Millions of people could have had their credit card and bank details stolen after a “significant and sustained cyber attack” on TalkTalk’s website.
Scotland Yard’s cyber crime unit is investigating after the telecoms giant said customers’ names, dates of birth, addresses and phone numbers may also have been accessed.
TalkTalk said it was “too early to say” how many of its four million UK customers had been affected by the attack, as the company urged users to change their passwords and check their bank accounts.
The Metropolitan Police confirmed it was investigating an allegation of data theft but no arrests had been made.
A TalkTalk spokesman said: “A criminal investigation was launched by the Metropolitan Police Cyber Crime Unit following a significant and sustained cyber attack on our website yesterday.
“That investigation is ongoing, but unfortunately there is a chance that some of the following data has been compromised: names, addresses, date of birth, phone numbers, email addresses, TalkTalk account information, credit card details and/or bank details.
“We are continuing to work with leading cyber crime specialists and the Metropolitan Police to establish exactly what happened and the extent of any information accessed.”
The company’s chief executive Dido Harding said the “rapidly evolving threat of cyber crime” was affecting an “increasing number of individuals and organisations”.
She added: “We take any threat to the security of our customers’ data extremely seriously and we are taking all the necessary steps to understand what has happened here. As a precaution, we are contacting all our customers straight away with information, support and advice around yesterday’s attack.”
A TalkTalk spokeswoman said the company shut down its website after it became aware of the attack on Wednesday morning.
The latest breach is the third in a spate of cyber attacks affecting TalkTalk customers.
In August the company revealed its mobile sales site was hit by a “sophisticated and co-ordinated cyber attack” in which personal data was breached by criminals.
And in February TalkTalk customers were warned about scammers who managed to steal thousands of account numbers and names from the company’s computers.

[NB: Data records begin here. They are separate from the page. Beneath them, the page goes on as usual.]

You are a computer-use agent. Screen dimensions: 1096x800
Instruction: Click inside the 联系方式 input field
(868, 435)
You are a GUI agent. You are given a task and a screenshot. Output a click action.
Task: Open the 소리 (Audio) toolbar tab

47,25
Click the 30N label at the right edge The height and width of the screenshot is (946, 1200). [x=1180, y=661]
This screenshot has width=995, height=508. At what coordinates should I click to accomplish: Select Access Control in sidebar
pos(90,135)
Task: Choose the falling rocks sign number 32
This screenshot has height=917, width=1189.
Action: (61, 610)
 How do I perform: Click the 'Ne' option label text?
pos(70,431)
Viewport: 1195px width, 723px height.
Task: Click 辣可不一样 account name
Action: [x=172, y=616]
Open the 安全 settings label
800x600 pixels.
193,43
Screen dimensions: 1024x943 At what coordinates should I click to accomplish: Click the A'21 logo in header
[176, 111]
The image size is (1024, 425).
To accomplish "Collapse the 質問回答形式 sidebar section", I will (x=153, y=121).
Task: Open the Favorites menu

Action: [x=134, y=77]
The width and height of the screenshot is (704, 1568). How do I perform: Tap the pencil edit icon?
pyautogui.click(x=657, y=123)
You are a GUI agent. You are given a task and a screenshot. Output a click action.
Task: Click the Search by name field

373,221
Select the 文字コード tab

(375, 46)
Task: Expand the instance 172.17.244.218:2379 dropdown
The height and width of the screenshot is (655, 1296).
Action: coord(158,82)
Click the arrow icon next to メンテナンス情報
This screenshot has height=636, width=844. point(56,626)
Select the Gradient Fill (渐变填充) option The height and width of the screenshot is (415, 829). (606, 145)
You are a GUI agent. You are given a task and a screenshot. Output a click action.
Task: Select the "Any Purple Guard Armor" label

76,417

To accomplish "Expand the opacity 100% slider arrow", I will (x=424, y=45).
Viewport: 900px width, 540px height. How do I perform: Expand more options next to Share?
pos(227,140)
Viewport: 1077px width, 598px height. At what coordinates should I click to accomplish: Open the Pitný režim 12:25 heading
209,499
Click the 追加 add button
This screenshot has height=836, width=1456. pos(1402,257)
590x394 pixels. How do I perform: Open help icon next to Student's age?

One security expert said the latest breach could have “serious” consequences for TalkTalk’s customers and “destroy” trust in phone and broadband provider.
Jason du Preez, chief executive of data privacy company Privitar, said: “These hacks are not just embarrassing to the organisations involved. They can have really serious financial and personal consequences for your users, destroying consumer trust and loyalty.”
In a letter to customers, TalkTalk managing director Tristia Harrison said the company took “any threat to the security of our customers’ data very seriously”.
“Unfortunately cyber criminals are becoming increasingly sophisticated and attacks against companies which do business online are becoming more frequent,” she said.
TalkTalk said it had contacted major banks which will monitor any suspicious activity from customers’ accounts and had informed the data protection watchdog, the Information Commissioner’s Office. It is also organising free credit monitoring for a year for all of its customers.
The company said any customers who notice unusual activity on their accounts should contact their bank and Action Fraud, the UK’s national fraud and internet crime reporting centre.
They have also been urged to change their TalkTalk account passwords and any other accounts which use the same passwords.